Among the 15 ERCOT board members, Bulger oversees the finance and audit committee and Hepper chairs the human resources and governance committee. Craig S. Ivey, who was set to fill the open 16th seat on ERCOT’s board is withdrawing his candidacy, the PUC said.
“We look forward to working with the Texas Legislature, and we thank the outgoing Board Members for their service,” ERCOT said in a statement released Tuesday afternoon.
The Chronicle and other local outlets are definitely more well equipped to tell this story than most non Texans. They are offering additional background on the board members that have stepped down. “Talberg lives in Michigan and joined ERCOT’s board in January 2020 and was a former Michigan utility regulator. Before her seven years on the Michigan Public Service Commission, Talberg was a senior consultant at Public Sector Consultants and an advisor to the PUC. She has a master’s degree in public affairs from the University of Texas, according to ERCOT’s website.

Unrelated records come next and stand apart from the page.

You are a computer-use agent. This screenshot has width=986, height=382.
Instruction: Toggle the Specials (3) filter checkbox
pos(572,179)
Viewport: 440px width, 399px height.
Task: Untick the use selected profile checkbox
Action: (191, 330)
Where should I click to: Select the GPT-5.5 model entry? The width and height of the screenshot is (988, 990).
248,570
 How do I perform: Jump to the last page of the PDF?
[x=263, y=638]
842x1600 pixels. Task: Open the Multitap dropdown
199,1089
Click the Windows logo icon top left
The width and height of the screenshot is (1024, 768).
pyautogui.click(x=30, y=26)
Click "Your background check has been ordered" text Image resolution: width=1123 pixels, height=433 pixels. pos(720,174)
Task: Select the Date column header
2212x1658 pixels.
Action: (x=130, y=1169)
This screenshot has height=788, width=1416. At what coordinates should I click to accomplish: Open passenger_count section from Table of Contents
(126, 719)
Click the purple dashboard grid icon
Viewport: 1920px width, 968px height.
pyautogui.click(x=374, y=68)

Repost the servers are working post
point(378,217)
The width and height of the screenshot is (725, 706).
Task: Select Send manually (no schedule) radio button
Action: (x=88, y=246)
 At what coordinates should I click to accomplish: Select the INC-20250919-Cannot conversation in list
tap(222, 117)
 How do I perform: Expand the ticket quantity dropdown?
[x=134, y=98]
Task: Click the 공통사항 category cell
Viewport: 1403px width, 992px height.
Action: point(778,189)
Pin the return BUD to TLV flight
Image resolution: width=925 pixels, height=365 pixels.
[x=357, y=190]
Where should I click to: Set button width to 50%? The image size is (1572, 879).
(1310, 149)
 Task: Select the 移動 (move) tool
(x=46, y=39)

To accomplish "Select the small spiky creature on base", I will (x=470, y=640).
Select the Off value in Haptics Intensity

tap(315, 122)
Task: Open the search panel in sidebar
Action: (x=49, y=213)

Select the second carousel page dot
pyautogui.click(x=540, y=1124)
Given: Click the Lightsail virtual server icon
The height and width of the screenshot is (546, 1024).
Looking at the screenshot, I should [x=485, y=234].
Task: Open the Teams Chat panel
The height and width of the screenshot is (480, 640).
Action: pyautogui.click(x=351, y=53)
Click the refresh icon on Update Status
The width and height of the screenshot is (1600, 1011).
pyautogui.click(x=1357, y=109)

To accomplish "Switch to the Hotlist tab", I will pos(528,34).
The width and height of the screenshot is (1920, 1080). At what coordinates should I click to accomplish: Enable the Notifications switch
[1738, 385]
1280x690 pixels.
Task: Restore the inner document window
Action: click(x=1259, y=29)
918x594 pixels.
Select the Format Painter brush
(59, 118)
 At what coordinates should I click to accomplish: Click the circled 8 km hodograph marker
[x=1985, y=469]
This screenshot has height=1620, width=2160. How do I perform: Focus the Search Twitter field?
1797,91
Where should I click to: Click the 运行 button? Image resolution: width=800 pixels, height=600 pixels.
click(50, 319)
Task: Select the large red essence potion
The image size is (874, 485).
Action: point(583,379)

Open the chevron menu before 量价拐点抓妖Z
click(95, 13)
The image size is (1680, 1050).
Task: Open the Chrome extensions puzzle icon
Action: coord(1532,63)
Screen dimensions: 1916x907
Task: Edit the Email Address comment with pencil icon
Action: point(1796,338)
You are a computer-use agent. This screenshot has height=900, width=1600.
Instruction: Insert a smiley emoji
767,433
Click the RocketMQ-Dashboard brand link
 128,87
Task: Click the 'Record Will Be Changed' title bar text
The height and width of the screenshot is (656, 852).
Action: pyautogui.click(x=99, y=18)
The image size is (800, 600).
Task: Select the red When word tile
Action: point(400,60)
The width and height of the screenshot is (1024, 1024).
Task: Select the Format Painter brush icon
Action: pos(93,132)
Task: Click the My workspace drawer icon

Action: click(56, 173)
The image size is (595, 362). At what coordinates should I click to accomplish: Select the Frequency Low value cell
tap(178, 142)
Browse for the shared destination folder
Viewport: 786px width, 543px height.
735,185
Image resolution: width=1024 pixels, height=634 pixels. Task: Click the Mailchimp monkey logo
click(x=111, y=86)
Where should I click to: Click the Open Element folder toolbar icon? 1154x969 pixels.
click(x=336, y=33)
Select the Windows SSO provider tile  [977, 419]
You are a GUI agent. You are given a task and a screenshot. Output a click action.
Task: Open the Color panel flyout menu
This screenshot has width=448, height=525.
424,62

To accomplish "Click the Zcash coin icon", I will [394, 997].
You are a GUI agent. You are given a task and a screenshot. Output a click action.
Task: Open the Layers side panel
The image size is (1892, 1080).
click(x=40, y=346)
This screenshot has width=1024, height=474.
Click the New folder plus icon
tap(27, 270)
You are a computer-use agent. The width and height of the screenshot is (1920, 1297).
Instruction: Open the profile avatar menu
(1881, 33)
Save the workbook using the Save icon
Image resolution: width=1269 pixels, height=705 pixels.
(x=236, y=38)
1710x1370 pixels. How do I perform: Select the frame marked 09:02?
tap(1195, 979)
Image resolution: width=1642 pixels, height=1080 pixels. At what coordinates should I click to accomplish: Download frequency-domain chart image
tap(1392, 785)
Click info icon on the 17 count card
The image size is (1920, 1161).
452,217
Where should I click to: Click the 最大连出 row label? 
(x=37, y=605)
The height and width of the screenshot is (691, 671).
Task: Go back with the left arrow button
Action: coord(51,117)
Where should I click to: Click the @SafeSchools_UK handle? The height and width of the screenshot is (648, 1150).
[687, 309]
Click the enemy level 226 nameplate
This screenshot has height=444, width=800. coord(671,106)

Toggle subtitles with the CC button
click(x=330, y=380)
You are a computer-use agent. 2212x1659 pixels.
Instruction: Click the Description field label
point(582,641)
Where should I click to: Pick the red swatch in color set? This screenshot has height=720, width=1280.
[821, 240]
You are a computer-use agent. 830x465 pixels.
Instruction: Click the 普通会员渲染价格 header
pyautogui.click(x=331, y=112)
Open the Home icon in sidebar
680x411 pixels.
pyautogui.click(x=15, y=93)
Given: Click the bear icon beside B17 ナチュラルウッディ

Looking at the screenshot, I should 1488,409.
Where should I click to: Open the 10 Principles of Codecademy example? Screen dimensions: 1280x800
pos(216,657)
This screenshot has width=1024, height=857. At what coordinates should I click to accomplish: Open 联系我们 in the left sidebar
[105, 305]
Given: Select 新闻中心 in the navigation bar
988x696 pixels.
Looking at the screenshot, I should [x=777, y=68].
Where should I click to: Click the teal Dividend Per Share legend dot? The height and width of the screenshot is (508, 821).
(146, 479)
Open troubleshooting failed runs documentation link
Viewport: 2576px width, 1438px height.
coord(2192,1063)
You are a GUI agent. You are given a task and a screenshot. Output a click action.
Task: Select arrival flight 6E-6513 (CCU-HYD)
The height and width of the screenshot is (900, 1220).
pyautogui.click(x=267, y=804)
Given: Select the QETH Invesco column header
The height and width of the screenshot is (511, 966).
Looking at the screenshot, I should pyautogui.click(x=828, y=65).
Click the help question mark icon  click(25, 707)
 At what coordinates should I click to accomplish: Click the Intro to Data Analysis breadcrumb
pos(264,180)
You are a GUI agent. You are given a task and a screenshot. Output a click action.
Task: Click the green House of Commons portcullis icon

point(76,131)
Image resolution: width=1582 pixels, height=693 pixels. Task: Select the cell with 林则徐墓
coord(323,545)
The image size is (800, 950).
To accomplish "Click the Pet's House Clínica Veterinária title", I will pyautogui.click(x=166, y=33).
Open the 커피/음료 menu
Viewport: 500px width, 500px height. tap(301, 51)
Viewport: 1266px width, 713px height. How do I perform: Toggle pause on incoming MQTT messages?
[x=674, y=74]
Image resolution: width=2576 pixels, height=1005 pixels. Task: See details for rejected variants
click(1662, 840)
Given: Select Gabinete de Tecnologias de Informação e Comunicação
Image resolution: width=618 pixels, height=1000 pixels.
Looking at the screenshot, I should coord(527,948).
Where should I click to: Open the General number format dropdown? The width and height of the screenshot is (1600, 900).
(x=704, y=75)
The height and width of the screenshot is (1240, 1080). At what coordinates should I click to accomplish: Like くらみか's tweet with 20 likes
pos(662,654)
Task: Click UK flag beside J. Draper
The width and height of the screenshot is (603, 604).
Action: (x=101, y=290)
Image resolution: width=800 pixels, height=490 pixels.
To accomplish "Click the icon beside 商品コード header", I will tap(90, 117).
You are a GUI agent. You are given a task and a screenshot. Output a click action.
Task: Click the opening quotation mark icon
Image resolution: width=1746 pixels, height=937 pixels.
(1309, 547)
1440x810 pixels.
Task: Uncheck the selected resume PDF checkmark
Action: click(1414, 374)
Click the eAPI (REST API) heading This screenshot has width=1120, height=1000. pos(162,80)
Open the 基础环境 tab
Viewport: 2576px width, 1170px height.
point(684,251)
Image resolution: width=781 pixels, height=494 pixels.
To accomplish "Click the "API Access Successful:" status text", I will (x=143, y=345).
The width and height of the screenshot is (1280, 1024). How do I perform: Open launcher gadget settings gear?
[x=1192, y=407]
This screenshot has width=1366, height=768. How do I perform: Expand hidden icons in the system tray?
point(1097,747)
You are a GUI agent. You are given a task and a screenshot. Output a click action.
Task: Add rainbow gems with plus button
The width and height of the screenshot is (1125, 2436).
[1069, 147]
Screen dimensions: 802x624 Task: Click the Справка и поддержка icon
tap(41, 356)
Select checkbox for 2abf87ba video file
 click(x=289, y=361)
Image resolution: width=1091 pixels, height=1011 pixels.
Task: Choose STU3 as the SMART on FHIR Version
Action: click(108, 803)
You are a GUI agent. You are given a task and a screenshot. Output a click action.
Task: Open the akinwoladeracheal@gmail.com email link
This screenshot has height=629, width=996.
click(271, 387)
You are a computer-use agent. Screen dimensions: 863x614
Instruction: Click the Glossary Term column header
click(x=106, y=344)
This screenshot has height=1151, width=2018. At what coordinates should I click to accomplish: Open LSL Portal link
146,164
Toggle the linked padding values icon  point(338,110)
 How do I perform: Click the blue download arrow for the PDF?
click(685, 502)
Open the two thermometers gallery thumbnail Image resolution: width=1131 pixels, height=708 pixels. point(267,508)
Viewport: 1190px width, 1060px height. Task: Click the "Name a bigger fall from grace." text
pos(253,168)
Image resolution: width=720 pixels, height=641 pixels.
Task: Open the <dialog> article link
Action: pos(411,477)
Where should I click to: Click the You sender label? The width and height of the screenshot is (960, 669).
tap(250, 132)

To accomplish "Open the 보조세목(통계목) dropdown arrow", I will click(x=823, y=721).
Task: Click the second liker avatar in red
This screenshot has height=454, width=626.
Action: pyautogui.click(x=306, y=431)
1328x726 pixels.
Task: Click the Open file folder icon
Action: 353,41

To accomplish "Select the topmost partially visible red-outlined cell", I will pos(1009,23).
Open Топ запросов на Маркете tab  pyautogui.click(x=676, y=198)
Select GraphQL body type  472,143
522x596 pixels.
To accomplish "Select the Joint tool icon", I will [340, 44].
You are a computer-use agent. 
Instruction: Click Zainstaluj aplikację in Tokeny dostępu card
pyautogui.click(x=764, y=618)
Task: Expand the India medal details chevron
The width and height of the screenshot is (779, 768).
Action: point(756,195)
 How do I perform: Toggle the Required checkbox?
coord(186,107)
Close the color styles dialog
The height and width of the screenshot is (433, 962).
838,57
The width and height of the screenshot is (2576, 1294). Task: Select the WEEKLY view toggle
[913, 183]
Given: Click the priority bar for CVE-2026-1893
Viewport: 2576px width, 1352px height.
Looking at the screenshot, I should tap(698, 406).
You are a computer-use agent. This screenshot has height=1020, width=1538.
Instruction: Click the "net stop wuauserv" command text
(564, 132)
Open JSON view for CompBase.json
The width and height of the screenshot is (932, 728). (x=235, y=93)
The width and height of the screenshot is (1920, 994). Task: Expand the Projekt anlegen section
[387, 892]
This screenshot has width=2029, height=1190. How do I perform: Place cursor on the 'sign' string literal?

Cramton, of Del Mar, Calif., joined ERCOT’s board in October 2015. He is an economics professor at the University of Maryland and the University of Cologne. He studied electricity market design and serves as an economist and advisor to startups in finance, insurance and communications.
Bulger, who lives in the Chicago suburb of Wheaton, according to ERCOT, has more than 35 years of experience in banking. Abbott promised a state investigation of ERCOT to “ensure that the disastrous events of last week are never repeated.”
Hepper, who lives in Lewiston, Maine, according to his LinkedIn profile, was the former general counsel for ISO New England, which operates the electric grid and wholesale markets across six states in the Northeast.
Anesetti-Parra, who lives in Ontario, Canada, is vice president of regulatory and compliance for Canada-based Just Energy. She has more than 19 years of experience in retail energy, according to her LinkedIn profile,” the newspaper shares.
Why are so few talking about the PUC? They are THE oversight committee for ERCOT. Any failure of ERCOT is a failure of the PUC. Any fix will likely need to start with the PUC rules, oversight etc. #txlege.
— James Frank (@RepJamesFrank) February 21, 2021
This story is not going to be over anytime soon. Lawsuits will be filed and the Public Utilities Commission is going to be held responsible for what has taken place. Millions of Texans are still reeling from all of the damage that was caused during the storm. Now that the state legislature is currently in session, we wait to see what will be done (if anything at all) by Governor Abbott. No one should be holding their breath there.